MORDM Basics IV: Visualizing ROF-Storage Dynamics (finally)

The previous post described a simple, two-objective test case in which the city of Cary employed risk-of-failure (ROF) triggers as levers to adjust for its preferred tradeoff level between its objectives. The example given showed how ROF triggers allowed Cary to account for future uncertainty in its system inputs, thus enabling it to visualize how their risk appetite would affect their desired outcomes.

In meeting these objectives, different risk thresholds would have affected Cary’s response to extreme events such as floods and droughts, and its ability to fulfill demand. Simply analyzing the tradeoffs between objectives that result from a range of ROF trigger values only presents one side of the story. It is vital to visualize how these performance objectives and tradeoffs manifest in the system’s capacity (pun intended) to store enough water in times of scarcity, and by extension, its ability to fulfill its customers’ demand for water.

Using ROFs allow us to more concretely measure how the dynamics of both storage and demand fulfillment evolve and change over time for a given risk tolerance. In the long term, these dynamics will influence when and where new water infrastructure is built to cope with storage requirements and demand growth, but this is a topic for a future blog post. This week, we will focus on unpacking the dynamic evolution of storage and demand in response to different ROF trigger values.
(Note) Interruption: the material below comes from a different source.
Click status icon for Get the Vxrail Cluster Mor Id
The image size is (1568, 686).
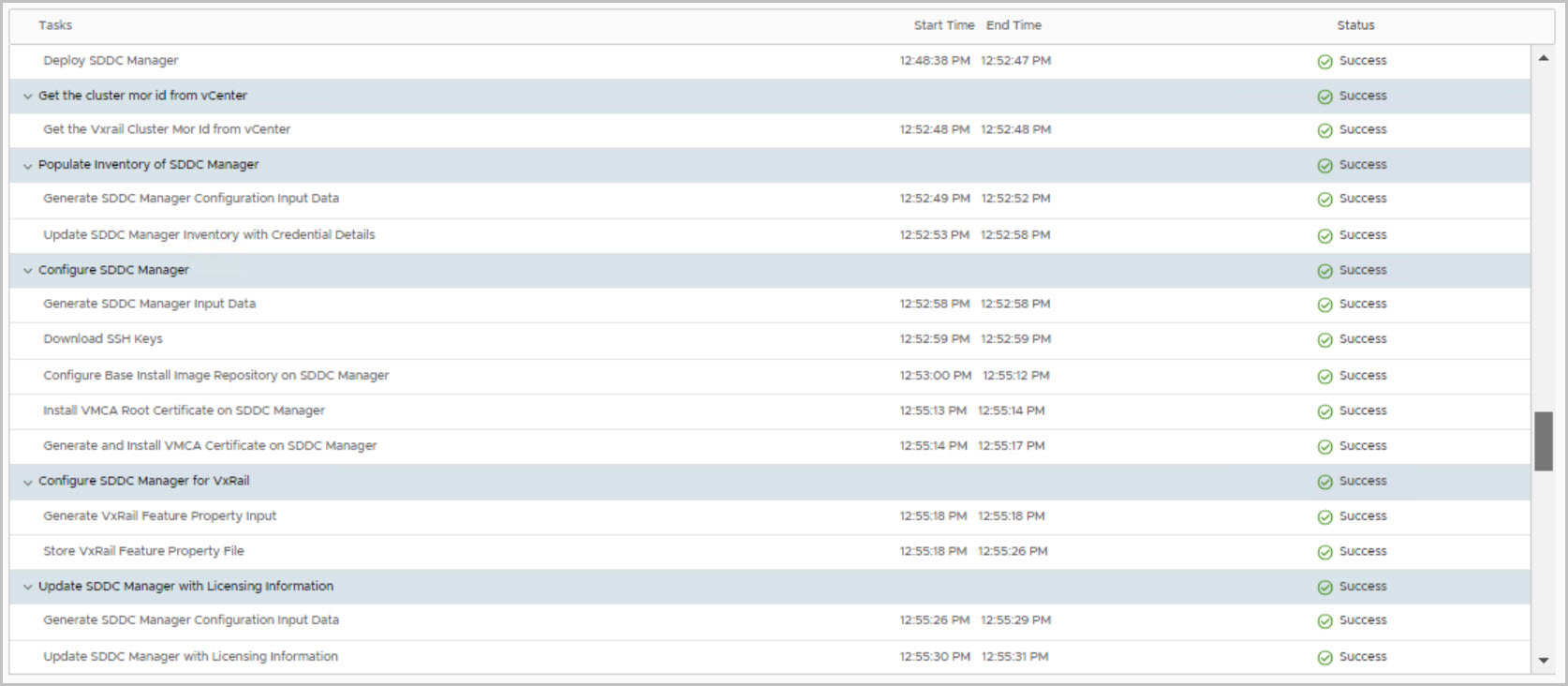1324,131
As a quick refresher, our system is a water supply utility located in Cary, which is a city within the Research Triangle region in North Carolina (Trindade et al, 2017). Cary uses water-use restrictions when a weekly ROF exceeds the threshold of risk that Cary is willing to tolerate (α) during which only 50% of demand is met. More frequent water use restrictions help to maintain the reservoir levels and ensure reliability, which was defined in the previous blog post. However, the decision to implement restrictions (or not) will impact the storage levels of the system. With this in mind, we will first examine storage responds to the triggering of a water use restriction. For context, we consider a scenario in which Cary’s inflow timeseries is only 20% of the original levels. Figure 1 below shows the inflow, demand and storage timeseries for this scenario.

Figure 1: The hydrologic timeseries for Cary given that no water restrictions are implemented in a scenario where inflows are 20% of the original levels.

Cary’s challenge becomes apparent in Figure 1. While inflow decreases over time (fewer peaks), demand is steadily growing and has effectively tripled by the end of the period. This results in periods during which storage levels drop to zero, which occurs once past 2040. Also note that the frequency of low storage peaks have increased in the second half of the period. The following questions can thus be posed:

  1. How does the system’s ROF change with increasing demand and decreasing supply?
  2. How does risk tolerance affect the implementation of water-use restrictions during drought?
  3. How will the system reservoir levels respond to different levels of risk tolerance?
Figure 2: The length of the pink bars denote the nth-week during which the first water use restriction was implemented for a given α-value. This is an indicator of the responsiveness of the system to a drought, or decrease in storage levels. The blue line indicates the percent of storage filled with water.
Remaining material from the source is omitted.